Koreas Talk in Shadows
Official meeting set for April 11. But quiet dialogue may pave way for a food deal.
SEOUL, SOUTH KOREA
Is North Korea finally ready to talk?
This is the question South Koreans have been pondering since North Korea took the initiative last weekend, proposing a high-level meeting with South Korea.
Desperate for fertilizer and other aid to combat food shortages, observers wonder if this is the beginning of a sustained government-to-government dialogue.
Reunions for families separated during the 1950-53 Korean War are also expected to be discussed at the talks, scheduled for Saturday.
Given the long and fickle history of inter-Korean dialogue, South Koreans are cautiously optimistic. But even if this meeting flops, the two sides may already be talking.
Since the early 1970s, the two Koreas have readily found the time and place to hold secret meetings when needed - often with positive results.
They "definitely [have an ongoing secret dialogue] about everything ... trade, the food crisis, summit talks," says a reporter for Mahl, a progressive South Korean magazine. And "the channel is always open," he believes.
Historically, secret contacts have preceded many public breakthroughs in inter-Korean relations. As the United States began rapprochement with China in 1971, both North and South Korea became worried about becoming pawns. So they took the initiative in settling their differences and began secret meetings.
Shortly after visits between top officials and the installation of direct government-to-government phone lines, they surprised the world with a joint statement agreeing to peaceful unification in principle. A few months later, public inter-Korean talks opened between Red Cross representatives of the two sides.
Secret envoys also met regularly before the 1985 reunions of separated families and the landmark 1992 agreements on "reconciliation, nonaggression and cooperation, and de-nuclearization."
"Progress has only been made when it was done at the top and in secret," says Don Oberdorfer, author of a new book on inter-Korean relations and a veteran newspaper correspondent. The 1972 secret discussions led to the "first real crack in the cold-war wall," he says.

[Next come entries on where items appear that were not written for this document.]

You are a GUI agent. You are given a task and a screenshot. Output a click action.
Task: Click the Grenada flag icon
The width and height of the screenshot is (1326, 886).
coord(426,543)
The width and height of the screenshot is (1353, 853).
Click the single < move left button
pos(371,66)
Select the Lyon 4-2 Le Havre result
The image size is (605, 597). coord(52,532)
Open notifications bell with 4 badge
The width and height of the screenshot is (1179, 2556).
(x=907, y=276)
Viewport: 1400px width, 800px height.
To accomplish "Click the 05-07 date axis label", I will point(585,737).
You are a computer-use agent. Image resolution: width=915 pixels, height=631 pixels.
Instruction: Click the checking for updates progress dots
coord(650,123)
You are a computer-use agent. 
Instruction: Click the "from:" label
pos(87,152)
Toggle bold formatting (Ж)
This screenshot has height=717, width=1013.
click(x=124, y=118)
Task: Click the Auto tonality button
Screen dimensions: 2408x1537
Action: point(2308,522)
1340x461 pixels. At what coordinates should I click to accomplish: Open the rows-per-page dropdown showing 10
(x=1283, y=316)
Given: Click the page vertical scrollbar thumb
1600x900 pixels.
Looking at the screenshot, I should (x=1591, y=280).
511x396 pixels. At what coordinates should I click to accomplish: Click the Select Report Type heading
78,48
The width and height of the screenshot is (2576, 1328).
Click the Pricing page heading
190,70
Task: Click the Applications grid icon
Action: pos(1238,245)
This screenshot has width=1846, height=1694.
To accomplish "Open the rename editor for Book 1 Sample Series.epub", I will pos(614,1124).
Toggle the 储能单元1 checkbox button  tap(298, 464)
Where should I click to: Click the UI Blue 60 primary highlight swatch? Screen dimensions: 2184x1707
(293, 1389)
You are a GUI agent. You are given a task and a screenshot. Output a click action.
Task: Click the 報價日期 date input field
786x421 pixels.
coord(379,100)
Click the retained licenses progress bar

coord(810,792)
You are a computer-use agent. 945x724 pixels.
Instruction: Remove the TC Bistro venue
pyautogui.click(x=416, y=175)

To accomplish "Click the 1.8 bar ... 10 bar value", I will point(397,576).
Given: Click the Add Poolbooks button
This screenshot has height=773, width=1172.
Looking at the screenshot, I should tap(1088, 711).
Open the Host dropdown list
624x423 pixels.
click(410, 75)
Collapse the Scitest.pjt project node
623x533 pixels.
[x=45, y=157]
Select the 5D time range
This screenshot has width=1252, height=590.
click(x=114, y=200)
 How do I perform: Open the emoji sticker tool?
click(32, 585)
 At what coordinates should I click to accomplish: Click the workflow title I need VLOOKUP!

Laying groundwork for progress
Secret meetings are more easily arranged, and promote an atmosphere in which the two sides can speak more frankly, gauging what the other wants before starting official talks. Figuring out what the North Koreans have in mind is apparently a fine art.
"There are many Korean politicians who study game and negotiation theory all targeted toward a better understanding of North Korea," says Kim Dang, a reporter at Sisa Journal, a newsweekly.
Official "four party" peace talks last month in Geneva were a case study in the Koreas' tendency to informality. Diplomats spent only five or six hours in plenary sessions during a week of talks. But during breaks and meals, chatting was endless, says a US diplomat who was there.
One North Korean impetus for unofficial contacts is to avoid recognizing South Korea's legitimacy. Often, the Red Cross has served as a cover for official contacts between the two governments, say historians. In the 1970s, North Korean Red Cross delegates were actually Workers' Party officials. South Korea's delegates were from its intelligence agency.
Today, South Korea's Red Cross insists it is an independent organization. But a Western diplomat says the Red Cross is still "semiofficial" and that "lots of nuts-and-bolts negotiations are done by [Ministry of] Unification officials wearing Red Cross hats."
Lee Dong-bok, a lawmaker involved in North-South issues, says secret talks are not productive and that the South should hold out for recognition from North Korea. "Sooner or later North Korea will change," he says. "We've seen an enormous amount of pressure building up on the North Korean leadership.... They can't make themselves an exception from the rest of the former communist world."
Agents at work
Present-day secret contacts may be facilitated by South Korean agents under various covers. "Black Venus," code name for an agent named Park Chae-suh who posed as an advertising executive, had his cover blown last month.
But Mr. Park's story is not one of national reconciliation. He and others helped presidential candidates in last December's election contact North Korea with offers of money if the North would help damage their political opponents. The scandal has occupied headlines for weeks since documents from South Korea's spy agency were leaked to the press.
That South Korean politicians would use North Korea as a political tool is old hat - red baiting here is as old as the Korean War. Newly elected President Kim Dae-jung was often painted as a communist by the ex-ruling party during past elections. Now that the lifetime oppositionist is finally in power, he is shining light on the domestic operations of the Agency for National Security Planning (NSP).
The investigations and shakeup aim to turn the NSP away from domestic operations and toward North Korea and international economic espionage.